The expert questionnaire consisted of 12 questions covering perceived changes in mahout demographics and attitudes since the interviewee began working (see S1 Table for full questionnaire) with multiple choice options of directional change (e.g. younger/ older), unsure or no change. We report answers as percentages and tested the significance of directional changes (excluding unsure/no change) using Pearson’s Chi-squared test. Final questions asked experts to elaborate on changes, and estimate when changes occurred.

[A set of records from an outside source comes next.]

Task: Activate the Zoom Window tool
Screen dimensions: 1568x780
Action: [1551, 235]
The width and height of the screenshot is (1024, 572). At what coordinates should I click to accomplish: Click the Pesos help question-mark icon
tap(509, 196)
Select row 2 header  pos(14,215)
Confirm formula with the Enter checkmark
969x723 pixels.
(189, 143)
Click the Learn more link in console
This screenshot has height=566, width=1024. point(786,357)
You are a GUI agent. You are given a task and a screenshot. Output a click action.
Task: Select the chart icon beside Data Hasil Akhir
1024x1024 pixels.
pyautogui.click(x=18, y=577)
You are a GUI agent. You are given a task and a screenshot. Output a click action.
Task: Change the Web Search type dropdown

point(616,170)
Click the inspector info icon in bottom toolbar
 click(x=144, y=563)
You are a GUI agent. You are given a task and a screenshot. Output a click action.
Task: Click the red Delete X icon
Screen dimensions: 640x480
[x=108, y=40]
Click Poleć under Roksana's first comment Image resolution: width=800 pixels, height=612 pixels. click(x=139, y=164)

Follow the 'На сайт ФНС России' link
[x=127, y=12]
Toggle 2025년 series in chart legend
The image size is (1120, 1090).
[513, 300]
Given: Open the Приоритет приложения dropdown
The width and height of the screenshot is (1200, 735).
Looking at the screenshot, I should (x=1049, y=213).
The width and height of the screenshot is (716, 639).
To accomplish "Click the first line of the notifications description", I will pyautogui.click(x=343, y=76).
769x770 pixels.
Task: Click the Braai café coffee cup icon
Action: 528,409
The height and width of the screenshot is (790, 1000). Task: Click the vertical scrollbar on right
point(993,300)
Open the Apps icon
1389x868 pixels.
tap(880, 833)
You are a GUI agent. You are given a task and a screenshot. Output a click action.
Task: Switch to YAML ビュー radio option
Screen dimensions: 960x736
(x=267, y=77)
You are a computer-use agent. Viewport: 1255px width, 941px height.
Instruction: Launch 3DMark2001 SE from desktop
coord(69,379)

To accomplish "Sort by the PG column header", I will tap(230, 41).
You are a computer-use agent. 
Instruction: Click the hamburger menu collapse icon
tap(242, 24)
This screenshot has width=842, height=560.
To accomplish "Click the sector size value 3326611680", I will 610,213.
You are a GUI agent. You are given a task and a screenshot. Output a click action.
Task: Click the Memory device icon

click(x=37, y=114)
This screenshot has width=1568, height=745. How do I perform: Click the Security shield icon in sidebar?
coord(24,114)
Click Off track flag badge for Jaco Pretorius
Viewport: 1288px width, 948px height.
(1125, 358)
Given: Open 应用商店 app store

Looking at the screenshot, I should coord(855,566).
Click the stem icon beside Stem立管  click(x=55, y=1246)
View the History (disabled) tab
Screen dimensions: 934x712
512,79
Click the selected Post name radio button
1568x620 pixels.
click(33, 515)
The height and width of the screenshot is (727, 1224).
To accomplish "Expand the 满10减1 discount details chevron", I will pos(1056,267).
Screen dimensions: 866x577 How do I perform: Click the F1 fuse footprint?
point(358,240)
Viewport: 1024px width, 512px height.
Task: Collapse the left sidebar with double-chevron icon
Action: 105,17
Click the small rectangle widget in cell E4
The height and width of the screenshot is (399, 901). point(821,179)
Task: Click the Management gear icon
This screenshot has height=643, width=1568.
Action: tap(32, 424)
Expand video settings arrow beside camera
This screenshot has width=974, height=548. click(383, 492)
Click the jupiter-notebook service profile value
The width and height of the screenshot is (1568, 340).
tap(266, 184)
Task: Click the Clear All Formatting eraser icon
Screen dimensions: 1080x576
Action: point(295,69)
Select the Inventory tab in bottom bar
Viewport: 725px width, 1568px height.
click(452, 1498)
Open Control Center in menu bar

Mahout questionnaires investigated whether current mahouts differ from the assumed traditional system. Basic details were asked of all 210 handlers (10 questions), whilst 178 answered an additional 19 questions, in the collection years 2017 & 2018 (see S1 Table). Questions covered personal details (e.g. age, marital status, family history), level of expertise (e.g. number of elephants, time with current elephant/as mahout/apprentice, taming experience), and opinions (e.g. elephant sex preference, job commitment). Questions on taming determined mahout attitudes towards traditional and novel techniques. We tested mahout openness to reward-based taming in relation to their age and experience, by fitting a polr model from the MASS package , with the response variable of mahout openness (ordinal, 1 = Not possible, 2 = Sometimes possible, 3 = Possible), and two explanatory variables of mahout age (continuous: 15–59) and total number of years working with elephants (continuous: 0.25–43 years). To explore knowledge on elephant behaviour, we chose two behaviours thought to indicate difficult behaviour: “shaking head on approach” and “using trunk to hit ground/swing at others”, as described in the literature to be threatening or agonistic [42,43]. We asked mahouts if their elephant displayed these behavioural signals and how they interpret this lack or display of behaviour, to see if they interpreted these as we would expect (that these signals indicate difficult behaviour).
Final questions of the mahout questionnaire asked agreement with 22 statements surrounding elephants and their job on a 1–5 Likert scale (definitely; quite; unsure; not really; definitely not). Using Principal Components Analysis (PCA), we reduced these statements to fewer dimensions to address further questions (similar to Ward and Melfi, 2015, . We used the Principal function (psych package: Revelle, 2017, ) with varimax rotation, as we expected statements to correlate. We removed four statements as >97% answered definitely (‘elephants are interesting’; ‘beautiful’, ‘feel pain’ and ‘interviewee wants to learn more about elephants’), as well as ‘elephants are dangerous’ which correlated <0.3 with other statements (as in Ward and Melfi, 2015, ). All remaining statements correlated >0.3 with at least one other, and no more than 0.9, indicating absence of multi-collinearity and analysis suitability . Our overall Kaiser–Meyer–Olkin value (measuring sampling adequacy of the correlation matrix) was 0.70, with all statements >0.6. We had responses to each statement from 120 handlers (110 mahouts, 10 head mahouts). In accordance with parallel analysis using the paran function (paran package; Dinno, 2012, ), the PCA reduced statements to 5 components with eigenvalues >1, accounting for 65% of the total variation. We set the threshold for statements loading onto components as 0.5, and all statements loaded onto a component.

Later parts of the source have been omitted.